さまざまな「○○学」がある中で、最近目にする機会が急増しているのが「地政学」です。関連する書籍も次々に発行されています。ただ、見聞きすることが多い一方で、「地政学」は大学の学部名・学科名にはなっておらず、どんな学問なのかよくわからないという声も少なくありません。そこで今回は「地政学」の基本や歴史から、どの学部・学科で学べるのかなどを説明します。

そもそも「地政学」とは?

一言でいうと、地理的な条件に注目して、軍事や外交といった国家戦略、また国同士の関係などを分析、考察する学問です。

国というのは、基本的には「ある決まった場所」に存在しています。例えば、日本は四方を海に囲まれた国です。また、オーストリアやスイスといったヨーロッパの国の一部などは、海に面しておらず国境はすべて陸にあります。そうした地理的な条件は、それぞれの国の政治や経済、安全保障などの戦略、国同士の外交戦略に大きな影響を及ぼします。国や国同士の過去の出来事やいま起きていることを、地理的な側面から読み解いていくのが「地政学」なのです。

「地政学」を理解するための基本のキーワード

具体的にはどのように読み解いていくのでしょうか。「地政学」には、基本となる代表的なキーワードがあります。キーワードを押さえておくことで「地政学」を理解しやすくなります。

「シーパワー」と「ランドパワー」

地政学の基本的な概念の一つが、「シーパワー」と「ランドパワー」です。「シーパワー」とは、国境線の多くが海に接している海洋国家(あるいは海洋国家が持つ力)のことで、「ランドパワー」は逆に陸続きで他国と接している大陸国家(あるいは大陸国家が持つ力)のことです。例えば、アメリカや日本、イギリスなどは「シーパワー」の国で、中国やロシア、ドイツなど「ランドパワー」の国とされています。

「シーパワー」は周りを海に囲まれているため、他国から攻められにくく、交易によって利益を得ようとする傾向が強いとされます。一方の「ランドパワー」は、他国から侵略されやすく他国を侵略しやすいのが特徴です。

### 与えられた情報
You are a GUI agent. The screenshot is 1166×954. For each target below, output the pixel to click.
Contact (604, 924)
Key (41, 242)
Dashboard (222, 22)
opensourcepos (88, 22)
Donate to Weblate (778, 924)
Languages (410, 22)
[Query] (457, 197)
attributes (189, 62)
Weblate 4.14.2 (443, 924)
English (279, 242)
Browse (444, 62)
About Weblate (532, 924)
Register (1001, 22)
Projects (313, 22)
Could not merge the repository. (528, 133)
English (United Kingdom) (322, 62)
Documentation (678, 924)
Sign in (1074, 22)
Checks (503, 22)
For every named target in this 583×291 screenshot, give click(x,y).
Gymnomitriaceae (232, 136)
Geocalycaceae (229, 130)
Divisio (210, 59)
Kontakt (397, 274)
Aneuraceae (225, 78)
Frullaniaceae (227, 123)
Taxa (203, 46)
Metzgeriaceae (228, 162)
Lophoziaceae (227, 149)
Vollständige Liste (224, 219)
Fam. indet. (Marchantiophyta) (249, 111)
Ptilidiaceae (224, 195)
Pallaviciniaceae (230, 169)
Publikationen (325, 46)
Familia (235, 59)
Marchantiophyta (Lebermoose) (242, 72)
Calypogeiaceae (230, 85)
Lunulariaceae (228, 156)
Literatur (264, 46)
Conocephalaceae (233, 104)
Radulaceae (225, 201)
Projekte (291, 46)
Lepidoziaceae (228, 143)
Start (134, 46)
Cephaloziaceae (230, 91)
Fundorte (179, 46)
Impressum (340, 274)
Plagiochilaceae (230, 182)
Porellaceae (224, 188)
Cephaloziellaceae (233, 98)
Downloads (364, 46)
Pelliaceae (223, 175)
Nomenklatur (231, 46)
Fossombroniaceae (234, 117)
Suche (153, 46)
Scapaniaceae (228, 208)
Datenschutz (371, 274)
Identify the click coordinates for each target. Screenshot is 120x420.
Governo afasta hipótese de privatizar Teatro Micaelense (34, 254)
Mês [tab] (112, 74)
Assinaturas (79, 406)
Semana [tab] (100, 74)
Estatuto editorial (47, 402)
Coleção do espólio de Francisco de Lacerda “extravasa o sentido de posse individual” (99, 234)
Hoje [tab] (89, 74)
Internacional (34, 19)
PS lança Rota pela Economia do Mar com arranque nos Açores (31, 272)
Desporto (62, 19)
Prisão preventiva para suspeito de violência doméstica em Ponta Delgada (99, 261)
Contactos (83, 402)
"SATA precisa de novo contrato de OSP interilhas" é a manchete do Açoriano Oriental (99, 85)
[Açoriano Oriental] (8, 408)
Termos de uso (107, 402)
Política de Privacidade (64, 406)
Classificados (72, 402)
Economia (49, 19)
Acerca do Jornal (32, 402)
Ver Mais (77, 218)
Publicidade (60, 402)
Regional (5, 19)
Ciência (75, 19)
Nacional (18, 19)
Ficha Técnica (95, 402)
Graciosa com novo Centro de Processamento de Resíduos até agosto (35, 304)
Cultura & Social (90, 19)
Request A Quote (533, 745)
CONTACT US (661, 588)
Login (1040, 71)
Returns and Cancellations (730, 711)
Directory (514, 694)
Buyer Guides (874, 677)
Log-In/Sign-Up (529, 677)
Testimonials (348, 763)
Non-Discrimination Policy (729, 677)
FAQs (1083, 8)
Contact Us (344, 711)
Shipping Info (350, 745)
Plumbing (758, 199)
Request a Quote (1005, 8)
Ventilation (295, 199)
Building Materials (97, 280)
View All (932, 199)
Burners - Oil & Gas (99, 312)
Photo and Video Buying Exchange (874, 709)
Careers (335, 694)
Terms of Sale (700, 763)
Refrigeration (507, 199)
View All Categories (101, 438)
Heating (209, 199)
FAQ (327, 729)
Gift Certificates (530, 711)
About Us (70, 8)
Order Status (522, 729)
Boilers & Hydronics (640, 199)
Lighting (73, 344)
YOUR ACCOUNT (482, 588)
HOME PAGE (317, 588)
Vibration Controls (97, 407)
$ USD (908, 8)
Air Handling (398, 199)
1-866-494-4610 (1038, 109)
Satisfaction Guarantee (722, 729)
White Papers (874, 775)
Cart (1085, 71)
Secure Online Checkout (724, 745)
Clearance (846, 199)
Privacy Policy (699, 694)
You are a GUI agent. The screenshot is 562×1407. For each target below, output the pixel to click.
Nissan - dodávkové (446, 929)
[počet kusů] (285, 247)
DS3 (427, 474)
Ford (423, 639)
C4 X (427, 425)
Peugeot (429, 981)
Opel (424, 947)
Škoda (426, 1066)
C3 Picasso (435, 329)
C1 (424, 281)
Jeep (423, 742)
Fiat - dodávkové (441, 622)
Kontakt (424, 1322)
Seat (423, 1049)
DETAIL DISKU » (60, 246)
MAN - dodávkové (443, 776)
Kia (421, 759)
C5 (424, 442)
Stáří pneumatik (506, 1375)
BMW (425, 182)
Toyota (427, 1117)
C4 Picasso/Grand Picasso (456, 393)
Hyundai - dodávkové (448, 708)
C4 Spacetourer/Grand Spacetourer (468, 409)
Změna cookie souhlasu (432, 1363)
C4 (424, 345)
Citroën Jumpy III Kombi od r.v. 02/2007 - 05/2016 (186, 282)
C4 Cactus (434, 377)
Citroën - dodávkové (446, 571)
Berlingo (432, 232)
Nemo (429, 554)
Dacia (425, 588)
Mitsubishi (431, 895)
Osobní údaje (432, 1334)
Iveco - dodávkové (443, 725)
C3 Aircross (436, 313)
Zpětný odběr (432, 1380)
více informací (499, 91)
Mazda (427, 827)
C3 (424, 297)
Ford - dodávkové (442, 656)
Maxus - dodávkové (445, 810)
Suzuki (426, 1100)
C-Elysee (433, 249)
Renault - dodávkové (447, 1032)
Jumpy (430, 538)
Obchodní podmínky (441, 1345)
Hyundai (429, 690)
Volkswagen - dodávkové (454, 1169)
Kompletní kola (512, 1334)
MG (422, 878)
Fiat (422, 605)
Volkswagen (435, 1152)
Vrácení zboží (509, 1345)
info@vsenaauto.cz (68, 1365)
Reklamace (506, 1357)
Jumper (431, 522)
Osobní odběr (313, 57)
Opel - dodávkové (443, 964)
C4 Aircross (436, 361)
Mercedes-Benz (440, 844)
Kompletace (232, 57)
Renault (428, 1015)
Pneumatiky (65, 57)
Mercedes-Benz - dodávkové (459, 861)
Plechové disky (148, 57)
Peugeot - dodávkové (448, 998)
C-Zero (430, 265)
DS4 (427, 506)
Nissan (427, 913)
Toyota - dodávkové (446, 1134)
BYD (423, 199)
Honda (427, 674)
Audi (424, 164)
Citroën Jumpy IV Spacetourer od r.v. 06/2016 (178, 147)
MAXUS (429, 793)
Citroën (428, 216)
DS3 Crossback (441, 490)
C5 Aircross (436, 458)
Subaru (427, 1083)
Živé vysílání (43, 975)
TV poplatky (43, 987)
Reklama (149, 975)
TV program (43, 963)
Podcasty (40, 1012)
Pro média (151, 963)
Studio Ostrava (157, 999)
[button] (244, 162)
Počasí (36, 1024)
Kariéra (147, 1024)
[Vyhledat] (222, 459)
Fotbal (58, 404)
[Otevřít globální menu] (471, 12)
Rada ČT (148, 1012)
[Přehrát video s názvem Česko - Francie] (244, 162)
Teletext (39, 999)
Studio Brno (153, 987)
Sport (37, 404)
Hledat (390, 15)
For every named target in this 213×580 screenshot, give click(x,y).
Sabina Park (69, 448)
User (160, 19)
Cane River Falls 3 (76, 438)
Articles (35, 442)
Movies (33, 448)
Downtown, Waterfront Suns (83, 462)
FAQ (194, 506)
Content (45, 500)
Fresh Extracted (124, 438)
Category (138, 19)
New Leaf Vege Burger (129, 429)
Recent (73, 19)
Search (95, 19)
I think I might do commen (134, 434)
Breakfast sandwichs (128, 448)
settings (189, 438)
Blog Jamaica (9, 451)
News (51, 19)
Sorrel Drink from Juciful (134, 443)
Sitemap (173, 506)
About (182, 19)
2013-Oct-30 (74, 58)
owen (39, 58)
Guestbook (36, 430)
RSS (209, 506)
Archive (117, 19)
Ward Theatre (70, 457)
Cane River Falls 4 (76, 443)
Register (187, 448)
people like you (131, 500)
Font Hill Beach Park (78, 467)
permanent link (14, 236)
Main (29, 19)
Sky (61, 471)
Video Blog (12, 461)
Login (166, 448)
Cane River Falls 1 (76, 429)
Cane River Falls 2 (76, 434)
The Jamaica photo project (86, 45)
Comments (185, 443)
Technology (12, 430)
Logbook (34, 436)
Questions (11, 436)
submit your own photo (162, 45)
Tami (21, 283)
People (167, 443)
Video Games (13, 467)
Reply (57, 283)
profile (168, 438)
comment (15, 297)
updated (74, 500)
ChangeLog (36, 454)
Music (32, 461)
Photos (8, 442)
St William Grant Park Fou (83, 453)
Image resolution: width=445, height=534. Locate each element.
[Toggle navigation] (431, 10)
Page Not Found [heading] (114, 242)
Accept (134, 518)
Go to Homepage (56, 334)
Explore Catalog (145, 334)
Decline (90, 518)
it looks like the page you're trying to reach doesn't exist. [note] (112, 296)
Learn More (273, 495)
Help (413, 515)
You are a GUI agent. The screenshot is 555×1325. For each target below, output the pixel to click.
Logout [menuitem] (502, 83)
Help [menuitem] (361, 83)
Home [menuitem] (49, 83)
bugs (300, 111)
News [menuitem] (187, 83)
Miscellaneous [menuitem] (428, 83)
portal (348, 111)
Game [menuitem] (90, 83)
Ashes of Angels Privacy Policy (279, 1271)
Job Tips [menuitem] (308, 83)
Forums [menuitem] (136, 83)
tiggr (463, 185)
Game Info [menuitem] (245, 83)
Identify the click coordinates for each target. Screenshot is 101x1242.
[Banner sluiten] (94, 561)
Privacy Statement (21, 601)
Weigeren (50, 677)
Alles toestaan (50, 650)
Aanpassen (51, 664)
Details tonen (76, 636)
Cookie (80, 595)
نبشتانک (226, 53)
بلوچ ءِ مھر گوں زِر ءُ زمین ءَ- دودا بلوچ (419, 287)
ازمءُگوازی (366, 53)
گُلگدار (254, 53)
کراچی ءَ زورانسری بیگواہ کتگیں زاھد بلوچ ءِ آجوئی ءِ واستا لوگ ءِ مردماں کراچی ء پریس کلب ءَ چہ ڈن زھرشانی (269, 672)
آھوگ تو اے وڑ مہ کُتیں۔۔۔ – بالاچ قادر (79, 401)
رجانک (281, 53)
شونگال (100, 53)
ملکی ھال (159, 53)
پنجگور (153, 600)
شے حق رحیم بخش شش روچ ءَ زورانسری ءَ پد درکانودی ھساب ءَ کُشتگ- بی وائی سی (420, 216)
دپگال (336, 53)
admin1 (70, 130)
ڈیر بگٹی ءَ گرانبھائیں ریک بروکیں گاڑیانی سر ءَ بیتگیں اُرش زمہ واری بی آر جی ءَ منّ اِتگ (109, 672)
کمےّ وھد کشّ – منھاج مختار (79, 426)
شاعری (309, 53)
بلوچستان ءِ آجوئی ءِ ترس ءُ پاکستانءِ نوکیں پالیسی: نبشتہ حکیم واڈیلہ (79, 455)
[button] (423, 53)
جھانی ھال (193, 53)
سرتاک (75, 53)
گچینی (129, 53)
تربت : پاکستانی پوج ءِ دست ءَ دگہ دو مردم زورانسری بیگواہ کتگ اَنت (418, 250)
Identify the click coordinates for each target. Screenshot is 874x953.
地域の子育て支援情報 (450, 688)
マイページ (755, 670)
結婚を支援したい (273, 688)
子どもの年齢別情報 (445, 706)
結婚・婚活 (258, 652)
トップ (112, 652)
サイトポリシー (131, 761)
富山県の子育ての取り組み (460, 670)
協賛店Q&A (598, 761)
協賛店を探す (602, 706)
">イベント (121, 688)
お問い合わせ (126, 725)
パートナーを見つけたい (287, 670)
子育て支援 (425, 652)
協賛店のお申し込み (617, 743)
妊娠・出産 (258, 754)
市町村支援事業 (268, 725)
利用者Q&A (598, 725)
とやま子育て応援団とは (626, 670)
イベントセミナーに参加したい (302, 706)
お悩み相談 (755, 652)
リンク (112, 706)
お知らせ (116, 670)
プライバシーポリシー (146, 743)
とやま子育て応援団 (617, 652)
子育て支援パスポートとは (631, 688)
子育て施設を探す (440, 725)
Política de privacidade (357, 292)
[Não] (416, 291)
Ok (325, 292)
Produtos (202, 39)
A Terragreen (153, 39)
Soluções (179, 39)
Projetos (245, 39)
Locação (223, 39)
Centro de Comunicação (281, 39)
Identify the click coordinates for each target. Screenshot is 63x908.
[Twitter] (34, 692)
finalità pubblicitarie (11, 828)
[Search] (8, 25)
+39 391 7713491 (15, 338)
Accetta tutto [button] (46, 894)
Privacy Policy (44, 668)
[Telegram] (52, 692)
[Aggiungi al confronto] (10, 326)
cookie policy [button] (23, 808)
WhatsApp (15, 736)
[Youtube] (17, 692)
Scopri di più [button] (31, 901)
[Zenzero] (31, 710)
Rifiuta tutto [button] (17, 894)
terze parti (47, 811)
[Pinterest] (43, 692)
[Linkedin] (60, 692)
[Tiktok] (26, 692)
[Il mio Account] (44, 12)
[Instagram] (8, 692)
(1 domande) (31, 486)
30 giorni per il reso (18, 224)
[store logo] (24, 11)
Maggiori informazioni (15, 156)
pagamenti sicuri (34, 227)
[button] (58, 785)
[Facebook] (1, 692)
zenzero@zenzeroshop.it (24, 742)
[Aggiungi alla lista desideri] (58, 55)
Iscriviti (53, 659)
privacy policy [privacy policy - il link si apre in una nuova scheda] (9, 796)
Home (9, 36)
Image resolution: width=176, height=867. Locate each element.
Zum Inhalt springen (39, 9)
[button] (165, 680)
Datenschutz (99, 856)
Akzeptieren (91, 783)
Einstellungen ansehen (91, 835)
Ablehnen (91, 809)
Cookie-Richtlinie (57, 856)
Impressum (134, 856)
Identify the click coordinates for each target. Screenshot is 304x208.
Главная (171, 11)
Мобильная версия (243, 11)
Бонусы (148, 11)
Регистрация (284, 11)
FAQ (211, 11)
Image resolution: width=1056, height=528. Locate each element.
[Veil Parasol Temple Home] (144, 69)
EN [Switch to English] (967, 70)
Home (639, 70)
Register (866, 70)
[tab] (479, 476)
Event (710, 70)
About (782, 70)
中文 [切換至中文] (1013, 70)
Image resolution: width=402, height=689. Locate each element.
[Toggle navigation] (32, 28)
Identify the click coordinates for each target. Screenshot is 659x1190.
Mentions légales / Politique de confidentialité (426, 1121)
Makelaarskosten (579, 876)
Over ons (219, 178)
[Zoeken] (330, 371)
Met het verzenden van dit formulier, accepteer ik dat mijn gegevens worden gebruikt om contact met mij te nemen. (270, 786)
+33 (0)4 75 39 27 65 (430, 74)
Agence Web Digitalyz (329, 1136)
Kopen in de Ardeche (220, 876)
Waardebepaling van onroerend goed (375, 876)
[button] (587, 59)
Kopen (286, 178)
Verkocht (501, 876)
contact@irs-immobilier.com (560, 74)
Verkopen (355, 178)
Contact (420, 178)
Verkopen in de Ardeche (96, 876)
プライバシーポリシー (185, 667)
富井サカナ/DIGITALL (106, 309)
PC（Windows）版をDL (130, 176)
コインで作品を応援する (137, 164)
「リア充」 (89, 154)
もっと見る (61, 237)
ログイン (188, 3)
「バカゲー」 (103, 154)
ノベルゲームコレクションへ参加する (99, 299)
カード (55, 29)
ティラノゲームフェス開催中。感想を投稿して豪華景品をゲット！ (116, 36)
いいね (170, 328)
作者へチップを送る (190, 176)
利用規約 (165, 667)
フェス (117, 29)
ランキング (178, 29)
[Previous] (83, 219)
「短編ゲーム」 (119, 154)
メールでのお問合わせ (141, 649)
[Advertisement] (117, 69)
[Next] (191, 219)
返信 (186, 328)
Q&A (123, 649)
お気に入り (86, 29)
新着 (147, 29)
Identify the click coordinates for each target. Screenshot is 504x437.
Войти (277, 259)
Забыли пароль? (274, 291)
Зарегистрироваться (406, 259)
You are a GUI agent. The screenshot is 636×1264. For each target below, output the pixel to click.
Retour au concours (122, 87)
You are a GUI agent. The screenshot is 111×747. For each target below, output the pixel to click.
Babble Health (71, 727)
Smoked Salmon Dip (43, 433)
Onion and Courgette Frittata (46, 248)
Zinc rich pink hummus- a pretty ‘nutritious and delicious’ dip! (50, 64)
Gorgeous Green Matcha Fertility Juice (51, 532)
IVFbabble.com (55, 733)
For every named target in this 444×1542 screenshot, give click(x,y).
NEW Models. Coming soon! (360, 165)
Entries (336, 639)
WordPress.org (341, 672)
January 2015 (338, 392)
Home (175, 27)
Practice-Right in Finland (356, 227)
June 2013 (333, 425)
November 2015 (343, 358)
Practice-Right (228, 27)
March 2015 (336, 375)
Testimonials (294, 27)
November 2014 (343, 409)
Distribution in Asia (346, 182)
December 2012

### 練習問題
上にある地政学についての文章から、名前が挙がっている国をすべて、登場順に書き出してください。二度出てくる国は一度だけ書いてください。

### 解答
日本、オーストリア、スイス、アメリカ、イギリス、中国、ロシア、ドイツ